L’étude met toutefois en évidence un décalage entre les pratiques numériques actuelles et celles des bénéficiaires interrogés, encore cantonnés à certains usages. A titre d’exemple, seulement 33% des bénéficiaires ayant accès à internet déclarent faire leur recherche d’emploi en ligne (alors même qu’on trouve sur internet 80% des offres) ; et seulement 19% d’entre eux déclarent se servir régulièrement d’internet pour réaliser leurs démarches administratives (quand bien même 85% des services publics français sont accessibles en ligne). Néanmoins, l’exploration de ces opportunités avec les bénéficiaires de Connexions Solidaires – qui n’en ont simplement pas connaissance – permet de déclencher un élément décisif dans la réussite de leur parcours d’insertion : la motivation. Ainsi, ils expliquent que « toutes les démarches quotidiennes se passent sur internet aujourd’hui. C’est compliqué, mais une fois qu’on sait s’en servir on gagne du temps ! » ou encore qu’ « il y a plein d’offres d’emploi sur  internet. C’est pour ça que je veux apprendre à bien l’utiliser, pour trouver du travail ». Ces usages, plus spécifiques et plus variés, requièrent des compétences numériques plus avancées qui se développent lorsqu’un besoin social profond devient le moteur de l’apprentissage.

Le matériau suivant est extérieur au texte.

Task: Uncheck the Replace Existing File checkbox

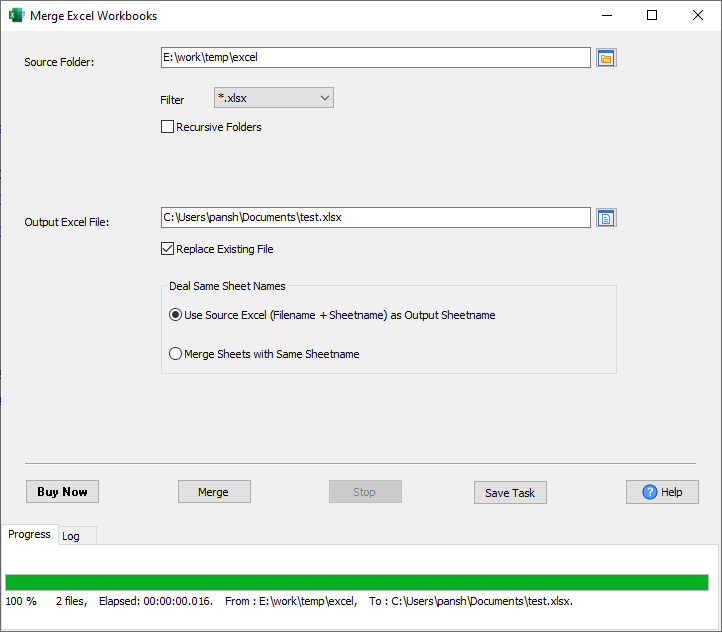Action: pyautogui.click(x=168, y=249)
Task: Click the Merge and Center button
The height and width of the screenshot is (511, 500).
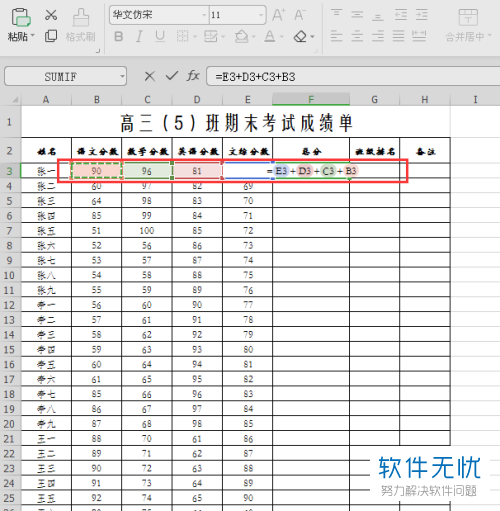Action: (468, 25)
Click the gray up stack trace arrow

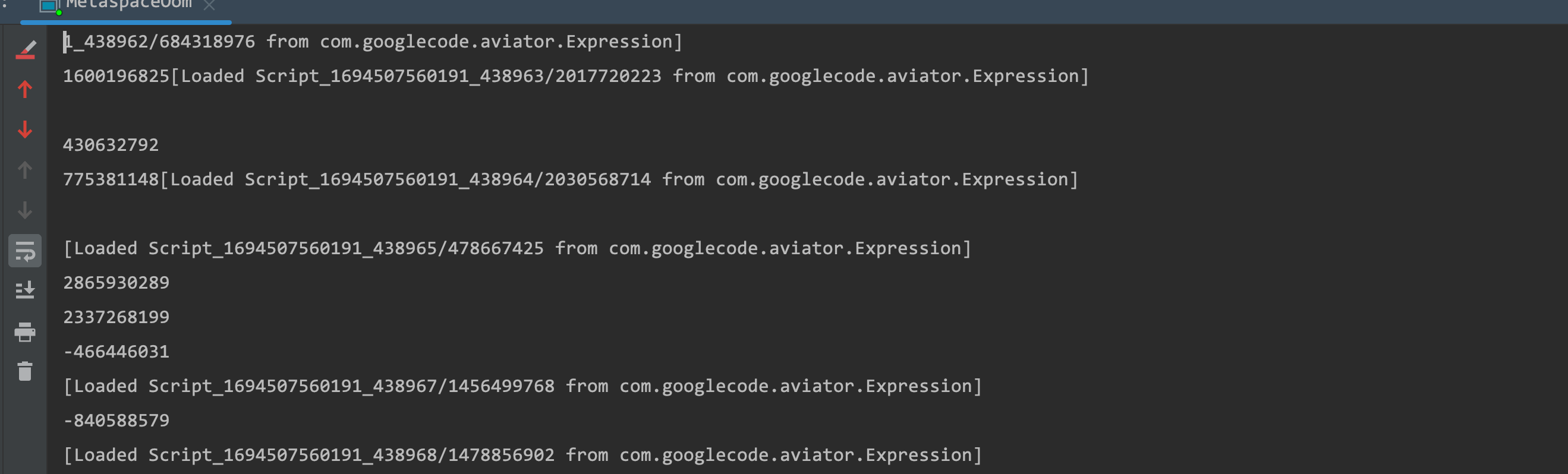[x=25, y=170]
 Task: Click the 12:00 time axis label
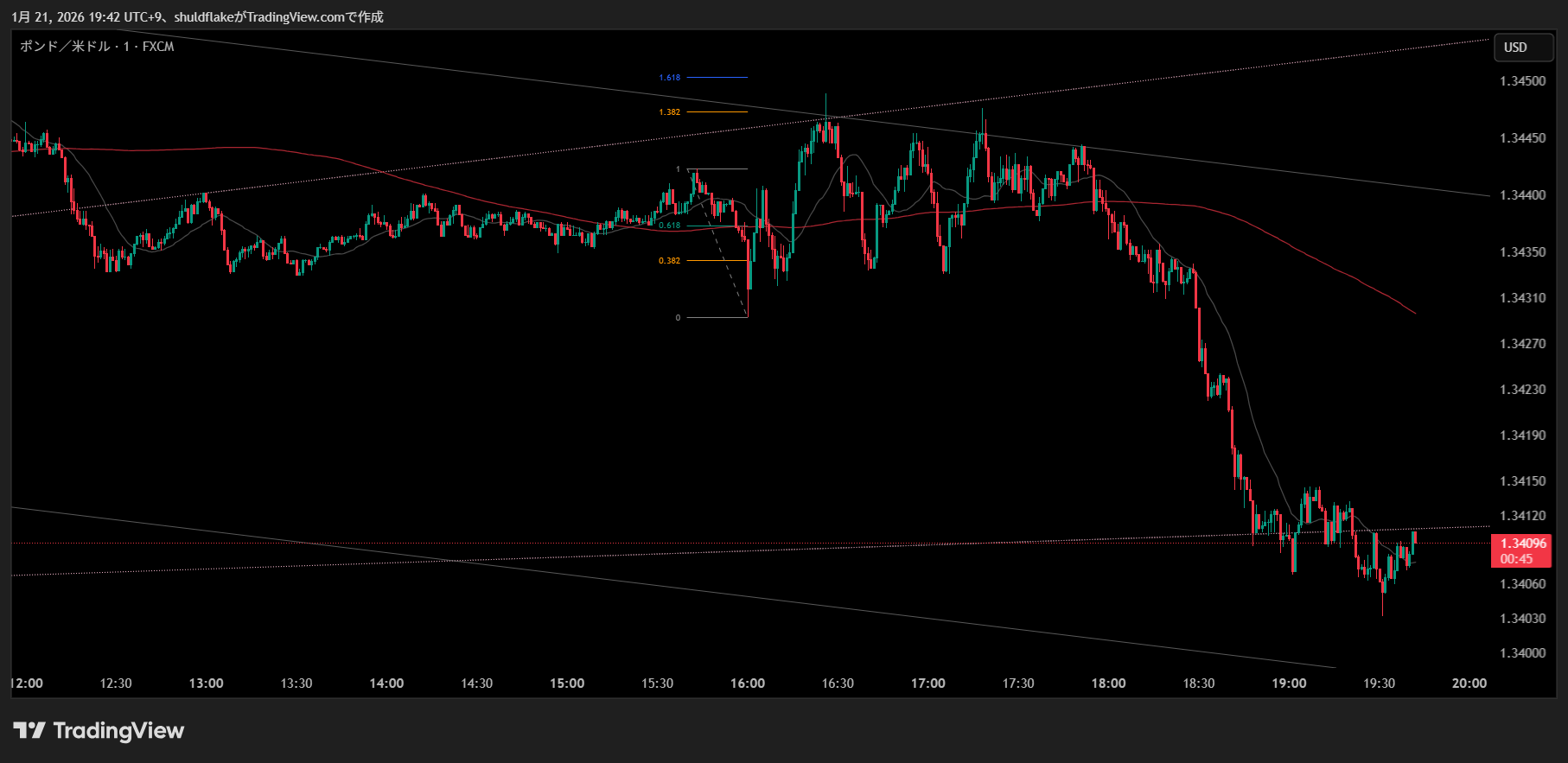(x=27, y=684)
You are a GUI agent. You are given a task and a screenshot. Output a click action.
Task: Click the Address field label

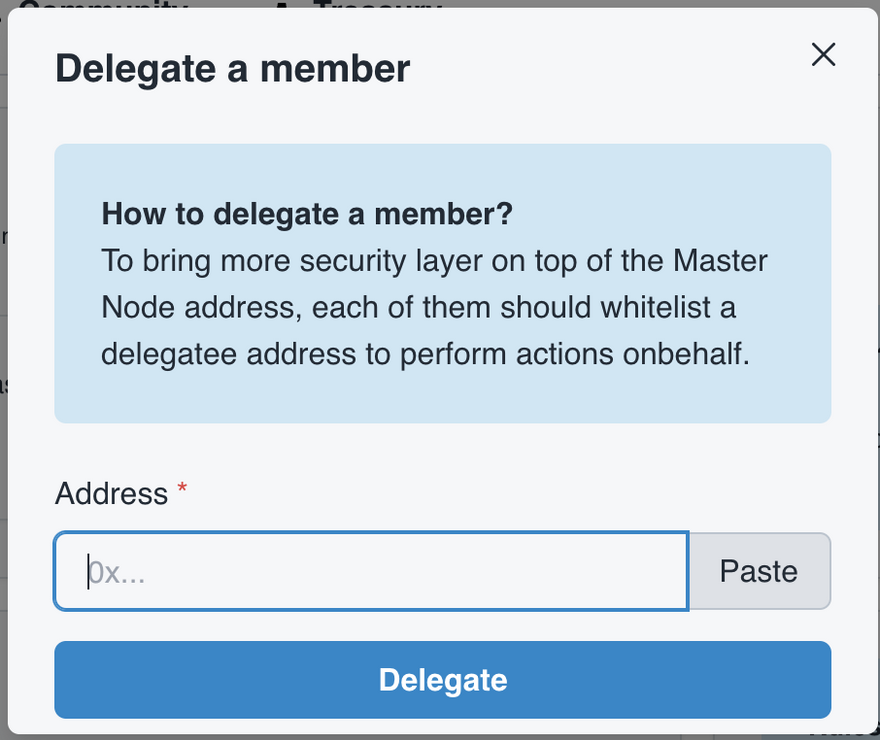(x=111, y=493)
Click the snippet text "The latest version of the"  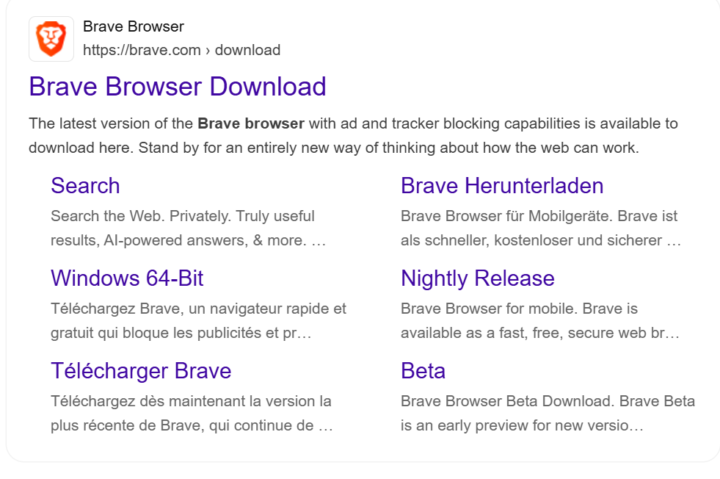tap(111, 124)
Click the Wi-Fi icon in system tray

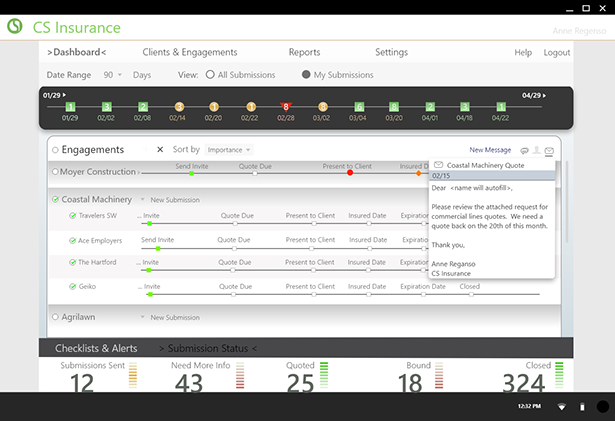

Le numérique n’est donc pas une simple bascule vers l’insertion professionnelle. Compris comme un vaste champ d’opportunités, de concert avec la diversification des usages en ligne et l’accès à une connexion personnelle et stable, il pourrait permettre d’accélérer leur (ré)intégration socio-professionnelle. Faire du numérique un levier d’insertion est donc bien plus qu’un objectif, un véritable parcours que nous devons construire ensemble.


Etude réalisée par Christelle Van Ham,  consultante en impact et innovation sociale, et Felipe Machado Pinheiro, doctorant en sciences sociales, de mars à juin 2014 sur un échantillon représentatif de 1862 bénéficiaires (étude quantitative), ainsi que sur la base de 131 entretiens qualitatifs et de 70 entretiens menés auprès de bénéficiaires ayant quitté le programme Connexions Solidaires.